La decisión de apuntarse a un taller para aprender a ligar no resulta nada fácil, pues antes es necesario que reconozcas tu fracaso, tu inferioridad, tu torpeza; tienes que afrontar el hecho de que, después de todos estos años de actividad sexual o al menos de capacidad sexual , realmente sigues sin entender a las mujeres. Aquellos que piden ayuda suelen ser aquellos que han fracasado; igual que los drogadictos van a centros de rehabilitación y los alcohólicos recurren a Alcohólicos Anónimos, los incapaces sociales van a talleres para aprender a ligar. 

De ahí que pueda decir que mandarle el correo electrónico a Mystery fue una de las cosas más difíciles que había hecho en toda mi vida. Si alguien —un amigo, algún miembro de mi familia, algún compañero de trabajo o, todavía peor, mi única ex novia en Los Ángeles— llegaba a enterarse de que estaba pagando para que me enseñaran a ligar, las burlas de las que sería objeto no tendrían ni límite ni piedad. Así que lo mantuve en secreto, inventándome la excusa de que iba a pasar el fin de semana con un amigo que vivía fuera de la ciudad. 

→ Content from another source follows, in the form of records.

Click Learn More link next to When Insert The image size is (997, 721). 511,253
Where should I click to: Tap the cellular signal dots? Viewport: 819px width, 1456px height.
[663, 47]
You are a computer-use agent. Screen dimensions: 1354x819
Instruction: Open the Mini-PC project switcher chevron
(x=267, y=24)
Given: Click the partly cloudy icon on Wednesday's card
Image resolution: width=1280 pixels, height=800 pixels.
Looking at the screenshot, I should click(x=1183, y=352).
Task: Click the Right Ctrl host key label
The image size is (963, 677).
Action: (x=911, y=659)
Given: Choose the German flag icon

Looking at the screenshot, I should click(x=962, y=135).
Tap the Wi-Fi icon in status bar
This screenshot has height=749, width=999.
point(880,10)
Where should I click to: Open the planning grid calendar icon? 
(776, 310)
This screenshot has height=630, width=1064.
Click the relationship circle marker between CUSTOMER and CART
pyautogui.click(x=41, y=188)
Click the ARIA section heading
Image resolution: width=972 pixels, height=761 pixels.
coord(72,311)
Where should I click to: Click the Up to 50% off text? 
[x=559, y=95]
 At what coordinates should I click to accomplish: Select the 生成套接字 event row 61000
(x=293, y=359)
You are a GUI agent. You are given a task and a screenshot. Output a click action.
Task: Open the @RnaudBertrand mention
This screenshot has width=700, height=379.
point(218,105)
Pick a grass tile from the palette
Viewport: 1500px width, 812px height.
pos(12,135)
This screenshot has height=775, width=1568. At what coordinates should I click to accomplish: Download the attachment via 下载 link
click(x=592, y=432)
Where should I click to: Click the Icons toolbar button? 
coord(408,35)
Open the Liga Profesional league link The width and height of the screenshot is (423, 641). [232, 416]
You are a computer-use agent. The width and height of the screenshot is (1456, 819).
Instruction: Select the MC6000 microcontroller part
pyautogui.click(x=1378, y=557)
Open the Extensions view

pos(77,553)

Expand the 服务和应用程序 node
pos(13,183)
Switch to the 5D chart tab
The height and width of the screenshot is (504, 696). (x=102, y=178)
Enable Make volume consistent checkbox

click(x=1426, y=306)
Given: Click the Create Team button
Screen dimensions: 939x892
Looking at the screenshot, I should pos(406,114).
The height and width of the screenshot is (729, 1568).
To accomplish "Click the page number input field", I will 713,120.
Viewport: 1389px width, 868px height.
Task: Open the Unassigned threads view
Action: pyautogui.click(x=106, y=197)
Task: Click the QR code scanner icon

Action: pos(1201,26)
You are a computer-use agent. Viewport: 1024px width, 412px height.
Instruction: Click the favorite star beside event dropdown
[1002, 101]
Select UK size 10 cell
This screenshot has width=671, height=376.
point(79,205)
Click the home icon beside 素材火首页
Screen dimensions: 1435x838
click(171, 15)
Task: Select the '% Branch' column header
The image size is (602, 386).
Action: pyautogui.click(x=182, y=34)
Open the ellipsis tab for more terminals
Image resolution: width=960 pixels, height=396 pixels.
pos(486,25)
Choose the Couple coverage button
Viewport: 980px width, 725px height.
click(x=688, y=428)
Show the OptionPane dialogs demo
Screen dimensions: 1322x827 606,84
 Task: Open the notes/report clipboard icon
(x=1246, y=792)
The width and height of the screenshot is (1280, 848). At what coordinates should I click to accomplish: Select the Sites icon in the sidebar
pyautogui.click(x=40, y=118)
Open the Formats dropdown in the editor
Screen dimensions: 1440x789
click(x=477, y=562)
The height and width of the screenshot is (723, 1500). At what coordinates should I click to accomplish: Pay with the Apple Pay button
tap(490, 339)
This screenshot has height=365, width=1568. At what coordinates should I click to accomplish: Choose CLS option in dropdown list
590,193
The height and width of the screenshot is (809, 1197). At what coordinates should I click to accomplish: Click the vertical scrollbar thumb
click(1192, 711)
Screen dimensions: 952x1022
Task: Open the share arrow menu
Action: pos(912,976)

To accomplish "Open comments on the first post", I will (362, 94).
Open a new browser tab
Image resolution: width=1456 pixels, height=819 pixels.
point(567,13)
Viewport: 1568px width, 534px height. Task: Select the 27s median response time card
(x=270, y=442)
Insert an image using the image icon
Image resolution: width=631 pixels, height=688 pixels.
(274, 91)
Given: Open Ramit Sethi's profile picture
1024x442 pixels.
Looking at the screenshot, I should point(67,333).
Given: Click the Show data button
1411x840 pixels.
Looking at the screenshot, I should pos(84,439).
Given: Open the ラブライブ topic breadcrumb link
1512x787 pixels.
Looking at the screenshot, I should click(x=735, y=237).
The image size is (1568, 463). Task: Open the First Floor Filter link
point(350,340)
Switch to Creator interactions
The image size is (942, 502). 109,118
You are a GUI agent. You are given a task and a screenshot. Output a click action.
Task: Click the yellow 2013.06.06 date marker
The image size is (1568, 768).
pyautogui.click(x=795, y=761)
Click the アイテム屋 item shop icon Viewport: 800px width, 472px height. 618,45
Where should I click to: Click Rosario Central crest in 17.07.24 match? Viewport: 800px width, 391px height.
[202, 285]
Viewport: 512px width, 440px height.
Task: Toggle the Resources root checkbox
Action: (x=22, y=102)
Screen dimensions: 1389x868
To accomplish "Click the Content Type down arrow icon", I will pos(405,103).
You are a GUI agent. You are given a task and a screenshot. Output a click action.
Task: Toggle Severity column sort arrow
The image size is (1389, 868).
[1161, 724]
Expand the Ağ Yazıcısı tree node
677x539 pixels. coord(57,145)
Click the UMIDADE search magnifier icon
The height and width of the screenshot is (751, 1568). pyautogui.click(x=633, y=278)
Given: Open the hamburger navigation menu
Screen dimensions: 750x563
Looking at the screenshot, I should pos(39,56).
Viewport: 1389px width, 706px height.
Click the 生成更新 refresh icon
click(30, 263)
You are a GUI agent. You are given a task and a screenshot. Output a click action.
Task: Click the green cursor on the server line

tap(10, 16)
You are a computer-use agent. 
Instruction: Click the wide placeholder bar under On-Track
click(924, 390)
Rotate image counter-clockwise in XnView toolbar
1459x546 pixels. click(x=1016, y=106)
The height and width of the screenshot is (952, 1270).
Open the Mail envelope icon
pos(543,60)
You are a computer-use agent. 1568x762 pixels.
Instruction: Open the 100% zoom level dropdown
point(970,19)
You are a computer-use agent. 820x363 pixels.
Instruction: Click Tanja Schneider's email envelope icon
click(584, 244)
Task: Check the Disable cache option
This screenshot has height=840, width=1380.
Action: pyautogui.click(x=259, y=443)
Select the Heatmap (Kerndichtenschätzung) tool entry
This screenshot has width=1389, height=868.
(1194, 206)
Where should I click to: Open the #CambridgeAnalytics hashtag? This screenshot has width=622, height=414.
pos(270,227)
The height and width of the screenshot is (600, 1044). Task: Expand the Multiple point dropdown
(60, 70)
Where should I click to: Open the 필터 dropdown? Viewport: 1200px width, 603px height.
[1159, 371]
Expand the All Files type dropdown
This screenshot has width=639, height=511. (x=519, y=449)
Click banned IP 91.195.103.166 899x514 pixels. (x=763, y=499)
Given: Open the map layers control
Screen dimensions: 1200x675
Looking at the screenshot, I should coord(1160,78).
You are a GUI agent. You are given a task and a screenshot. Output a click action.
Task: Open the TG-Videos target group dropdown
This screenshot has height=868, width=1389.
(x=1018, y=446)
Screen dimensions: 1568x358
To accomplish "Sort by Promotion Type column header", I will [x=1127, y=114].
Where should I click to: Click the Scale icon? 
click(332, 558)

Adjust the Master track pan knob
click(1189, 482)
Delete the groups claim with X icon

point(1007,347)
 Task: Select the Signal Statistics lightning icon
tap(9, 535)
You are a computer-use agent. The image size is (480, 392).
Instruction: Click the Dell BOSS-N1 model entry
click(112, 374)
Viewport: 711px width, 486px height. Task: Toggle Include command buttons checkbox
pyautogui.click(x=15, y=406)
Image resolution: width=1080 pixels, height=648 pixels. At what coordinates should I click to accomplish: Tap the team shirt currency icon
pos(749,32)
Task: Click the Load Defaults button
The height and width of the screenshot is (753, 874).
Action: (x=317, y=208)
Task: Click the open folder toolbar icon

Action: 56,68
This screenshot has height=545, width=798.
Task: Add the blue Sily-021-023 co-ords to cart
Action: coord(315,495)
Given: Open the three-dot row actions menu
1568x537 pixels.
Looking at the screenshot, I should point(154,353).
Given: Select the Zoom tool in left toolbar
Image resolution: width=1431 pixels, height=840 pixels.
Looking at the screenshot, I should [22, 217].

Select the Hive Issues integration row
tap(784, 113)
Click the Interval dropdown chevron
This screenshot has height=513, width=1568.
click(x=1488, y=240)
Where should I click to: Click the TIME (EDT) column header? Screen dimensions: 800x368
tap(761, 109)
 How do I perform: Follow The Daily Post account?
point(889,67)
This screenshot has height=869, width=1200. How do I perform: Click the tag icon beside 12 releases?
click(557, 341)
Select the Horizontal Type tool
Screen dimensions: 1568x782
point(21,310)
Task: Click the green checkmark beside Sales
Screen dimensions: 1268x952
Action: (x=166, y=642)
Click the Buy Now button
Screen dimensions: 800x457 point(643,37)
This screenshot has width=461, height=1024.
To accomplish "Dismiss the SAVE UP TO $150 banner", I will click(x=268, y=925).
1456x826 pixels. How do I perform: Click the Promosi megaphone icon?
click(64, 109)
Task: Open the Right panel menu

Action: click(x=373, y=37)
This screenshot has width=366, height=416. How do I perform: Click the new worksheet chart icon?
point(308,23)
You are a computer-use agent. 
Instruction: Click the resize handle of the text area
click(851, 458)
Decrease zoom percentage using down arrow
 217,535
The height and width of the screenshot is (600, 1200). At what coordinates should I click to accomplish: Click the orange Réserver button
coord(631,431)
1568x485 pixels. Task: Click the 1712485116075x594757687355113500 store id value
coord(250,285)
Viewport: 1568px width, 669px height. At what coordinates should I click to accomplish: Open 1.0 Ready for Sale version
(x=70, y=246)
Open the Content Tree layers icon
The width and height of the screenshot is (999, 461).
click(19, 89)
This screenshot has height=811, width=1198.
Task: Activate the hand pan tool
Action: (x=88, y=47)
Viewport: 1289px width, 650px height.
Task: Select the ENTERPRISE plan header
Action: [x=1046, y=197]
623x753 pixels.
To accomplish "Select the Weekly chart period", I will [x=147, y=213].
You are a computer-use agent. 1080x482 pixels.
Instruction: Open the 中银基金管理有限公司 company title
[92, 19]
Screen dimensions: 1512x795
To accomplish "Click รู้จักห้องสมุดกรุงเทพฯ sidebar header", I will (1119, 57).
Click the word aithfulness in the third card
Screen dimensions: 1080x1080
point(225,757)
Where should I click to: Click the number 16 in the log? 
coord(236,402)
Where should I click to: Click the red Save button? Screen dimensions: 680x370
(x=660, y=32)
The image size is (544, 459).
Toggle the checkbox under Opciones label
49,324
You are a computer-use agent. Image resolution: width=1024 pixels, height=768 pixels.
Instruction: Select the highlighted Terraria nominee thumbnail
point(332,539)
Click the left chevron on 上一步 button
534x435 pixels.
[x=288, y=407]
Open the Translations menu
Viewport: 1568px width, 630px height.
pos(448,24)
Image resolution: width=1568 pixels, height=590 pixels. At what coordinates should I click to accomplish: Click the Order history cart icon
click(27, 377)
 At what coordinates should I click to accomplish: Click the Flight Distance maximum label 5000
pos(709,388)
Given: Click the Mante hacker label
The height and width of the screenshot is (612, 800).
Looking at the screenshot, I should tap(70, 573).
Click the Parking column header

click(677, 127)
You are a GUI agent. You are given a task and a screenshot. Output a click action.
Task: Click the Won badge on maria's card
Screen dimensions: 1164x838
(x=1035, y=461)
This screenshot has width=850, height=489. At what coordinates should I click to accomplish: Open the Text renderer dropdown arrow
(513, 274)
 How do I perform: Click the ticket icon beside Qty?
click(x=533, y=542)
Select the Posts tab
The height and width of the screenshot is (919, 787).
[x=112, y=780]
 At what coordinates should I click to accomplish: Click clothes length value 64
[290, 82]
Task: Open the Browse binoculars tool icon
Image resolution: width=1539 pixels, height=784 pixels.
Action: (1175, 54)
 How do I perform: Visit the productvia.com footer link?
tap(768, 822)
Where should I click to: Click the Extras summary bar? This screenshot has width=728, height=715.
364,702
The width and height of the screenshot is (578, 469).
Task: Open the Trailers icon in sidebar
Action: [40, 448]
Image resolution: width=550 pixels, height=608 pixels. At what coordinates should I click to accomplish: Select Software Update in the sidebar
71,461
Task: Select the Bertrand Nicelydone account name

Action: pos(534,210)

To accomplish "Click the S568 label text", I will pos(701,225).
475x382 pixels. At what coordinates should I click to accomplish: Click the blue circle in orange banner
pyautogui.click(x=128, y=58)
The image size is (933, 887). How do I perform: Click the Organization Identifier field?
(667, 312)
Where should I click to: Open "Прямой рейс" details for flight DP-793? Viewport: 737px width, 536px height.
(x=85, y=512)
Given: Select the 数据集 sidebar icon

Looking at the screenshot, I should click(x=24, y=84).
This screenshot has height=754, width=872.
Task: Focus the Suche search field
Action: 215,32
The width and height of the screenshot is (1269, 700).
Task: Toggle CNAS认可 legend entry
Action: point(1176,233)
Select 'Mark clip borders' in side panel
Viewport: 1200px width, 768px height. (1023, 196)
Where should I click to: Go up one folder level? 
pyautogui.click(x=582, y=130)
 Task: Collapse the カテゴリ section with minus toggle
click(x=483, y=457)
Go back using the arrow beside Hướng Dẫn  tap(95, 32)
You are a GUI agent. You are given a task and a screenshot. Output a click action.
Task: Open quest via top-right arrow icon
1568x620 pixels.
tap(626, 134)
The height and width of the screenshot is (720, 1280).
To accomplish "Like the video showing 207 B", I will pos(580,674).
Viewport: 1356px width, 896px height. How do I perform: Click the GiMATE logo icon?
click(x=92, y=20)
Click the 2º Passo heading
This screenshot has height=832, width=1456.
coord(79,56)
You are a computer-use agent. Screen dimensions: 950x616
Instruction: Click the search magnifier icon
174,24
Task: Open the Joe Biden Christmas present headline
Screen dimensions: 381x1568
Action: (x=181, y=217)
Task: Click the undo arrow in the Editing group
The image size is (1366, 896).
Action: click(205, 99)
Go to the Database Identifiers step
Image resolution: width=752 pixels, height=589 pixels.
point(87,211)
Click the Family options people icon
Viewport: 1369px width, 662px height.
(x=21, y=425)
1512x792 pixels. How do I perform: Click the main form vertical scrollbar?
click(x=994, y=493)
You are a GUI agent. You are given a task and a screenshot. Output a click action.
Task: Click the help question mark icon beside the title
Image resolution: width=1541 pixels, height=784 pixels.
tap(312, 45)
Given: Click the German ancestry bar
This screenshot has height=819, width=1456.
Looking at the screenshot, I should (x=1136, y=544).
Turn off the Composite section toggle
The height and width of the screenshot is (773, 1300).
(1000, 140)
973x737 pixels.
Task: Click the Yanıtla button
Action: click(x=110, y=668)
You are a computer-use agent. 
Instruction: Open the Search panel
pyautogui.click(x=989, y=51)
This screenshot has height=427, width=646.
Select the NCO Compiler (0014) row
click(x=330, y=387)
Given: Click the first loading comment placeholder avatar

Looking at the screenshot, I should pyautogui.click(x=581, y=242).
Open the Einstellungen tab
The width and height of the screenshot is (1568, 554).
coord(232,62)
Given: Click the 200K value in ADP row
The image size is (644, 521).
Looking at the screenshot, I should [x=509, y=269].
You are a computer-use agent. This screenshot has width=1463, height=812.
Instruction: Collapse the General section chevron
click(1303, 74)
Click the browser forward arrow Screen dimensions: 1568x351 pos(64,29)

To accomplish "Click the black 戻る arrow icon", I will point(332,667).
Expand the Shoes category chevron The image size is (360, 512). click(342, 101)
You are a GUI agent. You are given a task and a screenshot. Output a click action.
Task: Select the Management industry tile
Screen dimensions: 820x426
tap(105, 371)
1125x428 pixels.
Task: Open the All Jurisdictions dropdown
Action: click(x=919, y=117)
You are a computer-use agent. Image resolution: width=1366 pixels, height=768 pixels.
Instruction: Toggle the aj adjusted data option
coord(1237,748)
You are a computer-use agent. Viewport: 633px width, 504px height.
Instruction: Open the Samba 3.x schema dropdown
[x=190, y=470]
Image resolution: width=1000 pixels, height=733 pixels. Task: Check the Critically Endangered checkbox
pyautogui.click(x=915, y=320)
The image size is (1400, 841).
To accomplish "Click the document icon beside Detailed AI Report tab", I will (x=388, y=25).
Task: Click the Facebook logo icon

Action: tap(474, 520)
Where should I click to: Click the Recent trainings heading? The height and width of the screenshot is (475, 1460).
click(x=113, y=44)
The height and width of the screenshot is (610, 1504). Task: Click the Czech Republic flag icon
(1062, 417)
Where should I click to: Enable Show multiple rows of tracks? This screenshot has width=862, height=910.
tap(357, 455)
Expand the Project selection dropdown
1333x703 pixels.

Había decidido que mantendría separadas mis dos vidas. 

En el correo electrónico que le escribí a Mystery no mencionaba ni mi apellido ni mi profesión. Si me preguntaba, le diría sencillamente que me dedicaba a escribir, sin entrar en más detalles. Quería adentrarme en esa subcultura de forma anónima, sin que el hecho de que fuese periodista supusiera ni una ventaja ni un factor añadido de presión. 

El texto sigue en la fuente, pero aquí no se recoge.